Wonwoo menyentil dahiku, "sejak kapan kata-kata umum itu jadi milikmu?"

Aku meringis lalu memegang dahiku yang nyeri, tak lama kemudian tubuhku bangkit.

"Kau mau ke mana?"

Aku berbalik menatap Wonwoo lalu menatapnya dengan pandangan bersungut-sungut, "Aku mau ke perpustakaan, kenapa? Kau mau ikut?" Ujarku ketus. Ha, setidaknya Wonwoo tidak akan menyukai rencanaku.

"Kenapa tidak?" Wonwoo bangkit dari tempat duduknya lalu berjalan mendahuluiku.

Aku mendengus. Ternyata perkiraanku meleset, "padahal kupikir dia tidak akan menyukai perpustakaan."

***

Aku kembali dengan sebuah buku di tanganku dan tidak menemukan Wonwoo di tempat terakhir kali kami berpisah, ke mana anak itu?

Tak lama aku melihat siluetnya yang tengah bersandar pada sebuah rak buku di bagian sudut perpustakaan, aku lalu menghampirinya.

Aku menghela napas, kubilang juga apa, dia tidak akan menyukai perpustakaan. Lihat saja, aku baru meninggalkannya beberapa menit tapi dia sudah terlelap di sini.

"Hey, Jeon Wonwoo, bangun!" Aku menendang kakinya, bermaksud untuk membangunkannya.

Mataku berotasi jengah ketika Wonwoo tak kunjung membuka matanya, "kenapa kau tidur di sini, sih?" dan pada akhirnya aku memilih untuk mengeyahkan tubuhku di sampingnya. Ternyata di sini nyaman.

Beberapa menit berlalu dan kami hanya diam, aku sibuk membaca dan Wonwoo sepertinya benar-benar terlarut dalam mimpinya, wajahnya terlihat damai bahkan mungkin ia tak sadar jika sebelah earphone-nya terlepas.

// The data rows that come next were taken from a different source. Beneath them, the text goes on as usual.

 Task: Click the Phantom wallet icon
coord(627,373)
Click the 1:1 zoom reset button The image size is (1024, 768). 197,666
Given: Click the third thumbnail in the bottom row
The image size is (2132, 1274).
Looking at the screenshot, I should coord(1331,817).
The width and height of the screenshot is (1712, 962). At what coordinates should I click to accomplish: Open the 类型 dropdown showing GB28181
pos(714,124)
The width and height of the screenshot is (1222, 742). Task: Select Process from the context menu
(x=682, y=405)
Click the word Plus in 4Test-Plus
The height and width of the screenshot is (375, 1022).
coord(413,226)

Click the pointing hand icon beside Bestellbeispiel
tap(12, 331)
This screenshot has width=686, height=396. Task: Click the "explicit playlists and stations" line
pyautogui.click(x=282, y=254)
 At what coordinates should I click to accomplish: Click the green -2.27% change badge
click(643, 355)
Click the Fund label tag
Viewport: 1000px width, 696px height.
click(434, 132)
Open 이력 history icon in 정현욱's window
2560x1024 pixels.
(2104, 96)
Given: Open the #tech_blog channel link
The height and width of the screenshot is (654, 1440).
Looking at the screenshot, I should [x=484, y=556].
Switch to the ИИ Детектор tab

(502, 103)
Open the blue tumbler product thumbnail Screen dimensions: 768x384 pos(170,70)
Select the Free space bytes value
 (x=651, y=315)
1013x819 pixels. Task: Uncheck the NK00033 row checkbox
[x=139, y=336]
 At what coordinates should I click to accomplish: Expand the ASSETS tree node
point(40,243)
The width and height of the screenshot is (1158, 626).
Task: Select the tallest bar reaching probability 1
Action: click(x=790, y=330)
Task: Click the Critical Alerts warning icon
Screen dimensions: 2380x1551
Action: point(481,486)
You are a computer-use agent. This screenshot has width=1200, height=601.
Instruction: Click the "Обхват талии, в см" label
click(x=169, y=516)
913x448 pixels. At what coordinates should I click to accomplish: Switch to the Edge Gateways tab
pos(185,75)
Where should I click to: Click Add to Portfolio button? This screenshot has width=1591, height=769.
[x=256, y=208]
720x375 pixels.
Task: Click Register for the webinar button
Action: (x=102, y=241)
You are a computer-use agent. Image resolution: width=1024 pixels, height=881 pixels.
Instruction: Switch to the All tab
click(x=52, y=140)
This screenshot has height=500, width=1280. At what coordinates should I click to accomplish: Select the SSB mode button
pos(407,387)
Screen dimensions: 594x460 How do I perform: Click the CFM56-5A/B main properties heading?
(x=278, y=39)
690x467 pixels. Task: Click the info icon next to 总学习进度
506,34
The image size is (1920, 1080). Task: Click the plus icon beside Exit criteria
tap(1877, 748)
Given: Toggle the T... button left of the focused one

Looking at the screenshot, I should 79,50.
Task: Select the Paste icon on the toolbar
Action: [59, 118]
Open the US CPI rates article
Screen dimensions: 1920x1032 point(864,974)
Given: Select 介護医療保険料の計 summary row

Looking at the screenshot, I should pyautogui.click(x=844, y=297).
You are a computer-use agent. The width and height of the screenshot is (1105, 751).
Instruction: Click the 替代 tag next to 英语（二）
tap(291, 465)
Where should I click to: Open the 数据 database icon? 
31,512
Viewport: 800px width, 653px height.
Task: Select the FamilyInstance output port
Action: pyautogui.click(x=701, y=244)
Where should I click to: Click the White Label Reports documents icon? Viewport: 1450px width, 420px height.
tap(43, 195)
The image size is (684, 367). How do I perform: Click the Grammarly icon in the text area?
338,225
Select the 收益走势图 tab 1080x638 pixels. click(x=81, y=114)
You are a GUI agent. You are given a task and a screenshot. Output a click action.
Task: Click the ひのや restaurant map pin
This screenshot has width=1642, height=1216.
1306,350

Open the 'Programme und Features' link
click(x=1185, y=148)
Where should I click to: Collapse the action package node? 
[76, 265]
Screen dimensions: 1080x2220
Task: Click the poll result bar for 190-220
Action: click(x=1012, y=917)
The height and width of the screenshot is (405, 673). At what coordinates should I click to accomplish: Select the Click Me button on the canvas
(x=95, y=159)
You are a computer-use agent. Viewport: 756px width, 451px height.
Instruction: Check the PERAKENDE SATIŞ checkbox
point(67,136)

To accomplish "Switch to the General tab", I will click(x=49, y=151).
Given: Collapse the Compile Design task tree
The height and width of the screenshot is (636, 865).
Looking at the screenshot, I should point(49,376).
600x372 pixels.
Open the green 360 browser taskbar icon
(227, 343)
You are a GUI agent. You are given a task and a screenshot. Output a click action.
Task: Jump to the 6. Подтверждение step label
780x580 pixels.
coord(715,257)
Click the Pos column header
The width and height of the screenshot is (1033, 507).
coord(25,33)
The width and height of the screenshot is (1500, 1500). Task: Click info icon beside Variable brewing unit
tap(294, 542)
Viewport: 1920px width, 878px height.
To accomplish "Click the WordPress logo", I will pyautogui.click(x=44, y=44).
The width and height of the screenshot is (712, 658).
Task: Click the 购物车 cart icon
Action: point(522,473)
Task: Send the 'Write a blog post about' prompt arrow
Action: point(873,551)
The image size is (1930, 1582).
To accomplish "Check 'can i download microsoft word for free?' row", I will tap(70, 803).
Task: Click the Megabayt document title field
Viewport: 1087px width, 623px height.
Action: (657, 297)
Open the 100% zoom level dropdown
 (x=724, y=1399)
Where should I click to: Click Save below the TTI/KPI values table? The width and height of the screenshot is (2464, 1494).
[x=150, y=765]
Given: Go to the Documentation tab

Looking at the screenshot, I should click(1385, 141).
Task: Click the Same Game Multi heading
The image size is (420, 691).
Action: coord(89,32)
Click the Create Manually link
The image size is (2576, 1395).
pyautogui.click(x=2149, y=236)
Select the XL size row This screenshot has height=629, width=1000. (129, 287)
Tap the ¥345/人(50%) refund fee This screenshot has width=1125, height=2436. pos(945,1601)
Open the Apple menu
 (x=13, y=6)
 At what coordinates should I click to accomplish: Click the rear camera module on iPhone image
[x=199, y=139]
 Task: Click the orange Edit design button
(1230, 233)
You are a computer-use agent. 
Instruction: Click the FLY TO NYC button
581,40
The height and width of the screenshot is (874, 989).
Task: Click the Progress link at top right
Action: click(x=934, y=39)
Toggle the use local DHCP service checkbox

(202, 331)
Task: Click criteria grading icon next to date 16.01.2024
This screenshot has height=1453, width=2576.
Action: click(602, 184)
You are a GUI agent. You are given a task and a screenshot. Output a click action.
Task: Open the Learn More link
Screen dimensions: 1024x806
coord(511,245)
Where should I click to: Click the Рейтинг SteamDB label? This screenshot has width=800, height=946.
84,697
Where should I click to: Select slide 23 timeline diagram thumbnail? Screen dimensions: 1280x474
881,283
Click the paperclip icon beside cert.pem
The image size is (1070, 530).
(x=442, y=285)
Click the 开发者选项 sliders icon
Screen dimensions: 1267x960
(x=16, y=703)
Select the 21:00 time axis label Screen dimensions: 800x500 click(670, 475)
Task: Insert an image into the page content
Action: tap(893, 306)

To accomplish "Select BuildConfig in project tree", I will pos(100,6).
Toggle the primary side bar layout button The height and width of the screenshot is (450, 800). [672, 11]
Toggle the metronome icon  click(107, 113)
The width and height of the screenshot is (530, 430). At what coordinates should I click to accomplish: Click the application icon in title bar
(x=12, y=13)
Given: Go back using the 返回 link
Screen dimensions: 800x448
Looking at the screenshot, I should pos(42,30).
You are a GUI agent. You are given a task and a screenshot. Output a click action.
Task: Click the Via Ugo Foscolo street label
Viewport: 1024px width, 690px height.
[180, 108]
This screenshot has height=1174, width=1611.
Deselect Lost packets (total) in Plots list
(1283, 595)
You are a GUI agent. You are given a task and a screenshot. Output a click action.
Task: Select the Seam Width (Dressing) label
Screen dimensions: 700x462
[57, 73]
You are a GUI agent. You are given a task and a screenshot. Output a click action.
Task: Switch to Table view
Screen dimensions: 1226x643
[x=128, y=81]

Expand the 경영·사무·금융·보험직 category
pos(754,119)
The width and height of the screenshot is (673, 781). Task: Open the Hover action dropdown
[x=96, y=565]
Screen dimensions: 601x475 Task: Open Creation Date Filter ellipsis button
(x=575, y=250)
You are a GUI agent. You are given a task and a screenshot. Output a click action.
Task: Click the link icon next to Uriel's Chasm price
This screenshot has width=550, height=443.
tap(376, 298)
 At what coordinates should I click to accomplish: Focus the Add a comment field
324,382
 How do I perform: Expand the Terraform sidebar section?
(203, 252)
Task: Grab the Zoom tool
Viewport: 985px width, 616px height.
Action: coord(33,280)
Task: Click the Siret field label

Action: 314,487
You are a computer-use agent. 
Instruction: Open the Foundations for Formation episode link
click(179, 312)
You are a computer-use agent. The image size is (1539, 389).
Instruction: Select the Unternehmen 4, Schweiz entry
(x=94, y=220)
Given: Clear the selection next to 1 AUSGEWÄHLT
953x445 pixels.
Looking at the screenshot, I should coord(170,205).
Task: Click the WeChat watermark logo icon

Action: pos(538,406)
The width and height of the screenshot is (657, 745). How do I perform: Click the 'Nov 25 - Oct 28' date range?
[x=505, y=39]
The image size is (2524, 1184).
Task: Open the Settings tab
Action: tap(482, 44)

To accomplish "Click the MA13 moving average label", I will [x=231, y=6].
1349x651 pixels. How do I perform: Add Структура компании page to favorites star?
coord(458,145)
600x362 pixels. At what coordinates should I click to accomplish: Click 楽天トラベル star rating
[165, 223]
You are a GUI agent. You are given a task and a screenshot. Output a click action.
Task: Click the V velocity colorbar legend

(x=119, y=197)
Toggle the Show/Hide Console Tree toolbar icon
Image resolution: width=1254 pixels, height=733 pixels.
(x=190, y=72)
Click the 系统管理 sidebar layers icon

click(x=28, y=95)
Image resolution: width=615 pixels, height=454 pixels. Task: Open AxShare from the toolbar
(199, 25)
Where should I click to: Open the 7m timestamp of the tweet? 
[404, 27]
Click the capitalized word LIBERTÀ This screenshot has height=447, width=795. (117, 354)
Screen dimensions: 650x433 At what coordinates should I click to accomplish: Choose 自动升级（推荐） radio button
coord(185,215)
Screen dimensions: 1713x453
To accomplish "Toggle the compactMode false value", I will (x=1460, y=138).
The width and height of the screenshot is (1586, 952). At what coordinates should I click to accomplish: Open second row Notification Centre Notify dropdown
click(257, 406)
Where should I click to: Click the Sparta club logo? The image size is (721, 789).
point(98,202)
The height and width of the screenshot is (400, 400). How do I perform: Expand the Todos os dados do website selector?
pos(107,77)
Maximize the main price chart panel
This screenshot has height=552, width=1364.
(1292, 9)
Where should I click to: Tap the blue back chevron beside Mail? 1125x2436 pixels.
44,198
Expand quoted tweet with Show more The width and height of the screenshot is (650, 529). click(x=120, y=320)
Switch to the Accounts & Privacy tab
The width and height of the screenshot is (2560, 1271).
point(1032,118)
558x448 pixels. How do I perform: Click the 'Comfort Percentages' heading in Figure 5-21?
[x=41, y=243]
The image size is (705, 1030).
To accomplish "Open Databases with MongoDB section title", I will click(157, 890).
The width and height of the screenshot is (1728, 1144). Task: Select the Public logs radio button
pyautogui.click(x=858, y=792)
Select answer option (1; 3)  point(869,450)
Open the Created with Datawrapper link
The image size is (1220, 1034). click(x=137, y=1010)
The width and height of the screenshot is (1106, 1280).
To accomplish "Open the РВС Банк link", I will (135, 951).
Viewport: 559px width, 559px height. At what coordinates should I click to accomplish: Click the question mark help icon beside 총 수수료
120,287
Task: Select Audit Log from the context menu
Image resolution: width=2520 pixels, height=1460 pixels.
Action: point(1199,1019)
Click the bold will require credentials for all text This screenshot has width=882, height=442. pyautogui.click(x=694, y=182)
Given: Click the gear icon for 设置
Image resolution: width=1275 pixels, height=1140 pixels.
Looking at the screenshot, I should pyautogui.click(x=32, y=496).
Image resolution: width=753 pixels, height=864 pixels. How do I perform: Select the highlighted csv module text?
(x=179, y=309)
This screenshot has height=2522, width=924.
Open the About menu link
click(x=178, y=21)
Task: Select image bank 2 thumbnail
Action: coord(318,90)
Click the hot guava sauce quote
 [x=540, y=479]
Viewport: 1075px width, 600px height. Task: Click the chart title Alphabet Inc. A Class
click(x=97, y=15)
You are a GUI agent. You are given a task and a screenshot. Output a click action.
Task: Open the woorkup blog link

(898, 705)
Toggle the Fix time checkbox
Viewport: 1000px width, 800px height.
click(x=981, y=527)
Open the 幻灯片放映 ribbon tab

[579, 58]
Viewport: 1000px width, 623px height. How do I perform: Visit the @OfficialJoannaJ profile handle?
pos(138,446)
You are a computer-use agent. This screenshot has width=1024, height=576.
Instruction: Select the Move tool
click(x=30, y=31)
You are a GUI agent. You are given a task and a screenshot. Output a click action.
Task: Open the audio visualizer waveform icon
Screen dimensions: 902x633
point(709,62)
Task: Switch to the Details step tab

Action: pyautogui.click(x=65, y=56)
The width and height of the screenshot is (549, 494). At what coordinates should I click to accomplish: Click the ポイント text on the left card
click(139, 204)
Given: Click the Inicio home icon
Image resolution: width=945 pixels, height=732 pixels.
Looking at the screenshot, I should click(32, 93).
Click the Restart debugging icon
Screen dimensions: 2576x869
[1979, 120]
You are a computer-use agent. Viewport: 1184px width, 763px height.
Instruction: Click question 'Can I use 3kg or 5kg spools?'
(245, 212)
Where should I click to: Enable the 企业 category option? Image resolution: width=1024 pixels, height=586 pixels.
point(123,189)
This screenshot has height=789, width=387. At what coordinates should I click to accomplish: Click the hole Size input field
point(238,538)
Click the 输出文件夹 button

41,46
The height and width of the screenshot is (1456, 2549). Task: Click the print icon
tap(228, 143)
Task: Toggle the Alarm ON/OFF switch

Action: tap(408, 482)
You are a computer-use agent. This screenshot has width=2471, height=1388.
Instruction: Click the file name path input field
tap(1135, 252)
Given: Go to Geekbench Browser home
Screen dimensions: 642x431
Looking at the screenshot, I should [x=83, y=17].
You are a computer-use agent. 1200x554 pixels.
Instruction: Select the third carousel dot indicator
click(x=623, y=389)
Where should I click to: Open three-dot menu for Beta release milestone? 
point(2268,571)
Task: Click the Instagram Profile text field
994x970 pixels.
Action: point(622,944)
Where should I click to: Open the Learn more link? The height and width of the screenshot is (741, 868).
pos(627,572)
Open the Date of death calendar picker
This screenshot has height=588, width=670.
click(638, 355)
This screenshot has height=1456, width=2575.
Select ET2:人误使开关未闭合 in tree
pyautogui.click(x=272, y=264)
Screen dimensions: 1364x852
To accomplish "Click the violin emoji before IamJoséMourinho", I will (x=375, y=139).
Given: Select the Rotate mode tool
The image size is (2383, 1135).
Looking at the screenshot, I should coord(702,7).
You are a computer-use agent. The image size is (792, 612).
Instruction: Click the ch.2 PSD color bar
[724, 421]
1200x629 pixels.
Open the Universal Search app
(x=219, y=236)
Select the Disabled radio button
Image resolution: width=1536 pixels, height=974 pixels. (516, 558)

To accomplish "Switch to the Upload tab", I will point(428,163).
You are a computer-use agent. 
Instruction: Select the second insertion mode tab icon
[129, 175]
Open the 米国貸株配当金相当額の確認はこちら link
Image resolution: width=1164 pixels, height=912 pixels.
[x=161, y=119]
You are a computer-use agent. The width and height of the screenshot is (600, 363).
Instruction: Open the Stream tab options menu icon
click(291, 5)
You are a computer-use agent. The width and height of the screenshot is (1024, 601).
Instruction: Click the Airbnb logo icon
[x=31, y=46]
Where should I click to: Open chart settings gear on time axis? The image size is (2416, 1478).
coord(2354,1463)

Karena penasaran, aku menarik sebelah earphone yang terlepas itu dengan maksud untuk mendengar lagu apa yang sedang didengarkannya.

"Astaga, telingaku." Aku mendesis ketika alunan rock langsung mengisi gendang telingaku begitu memasang earphone itu.

Kepalaku lantas berbalik menatap Wonwoo yang sepertinya tidak terganggu sama sekali dengan alunan keras melengking khas rock n roll. Kepalaku menggeleng, "bagaiamana dia bisa tidur dengan alunan musik keras seperti itu?"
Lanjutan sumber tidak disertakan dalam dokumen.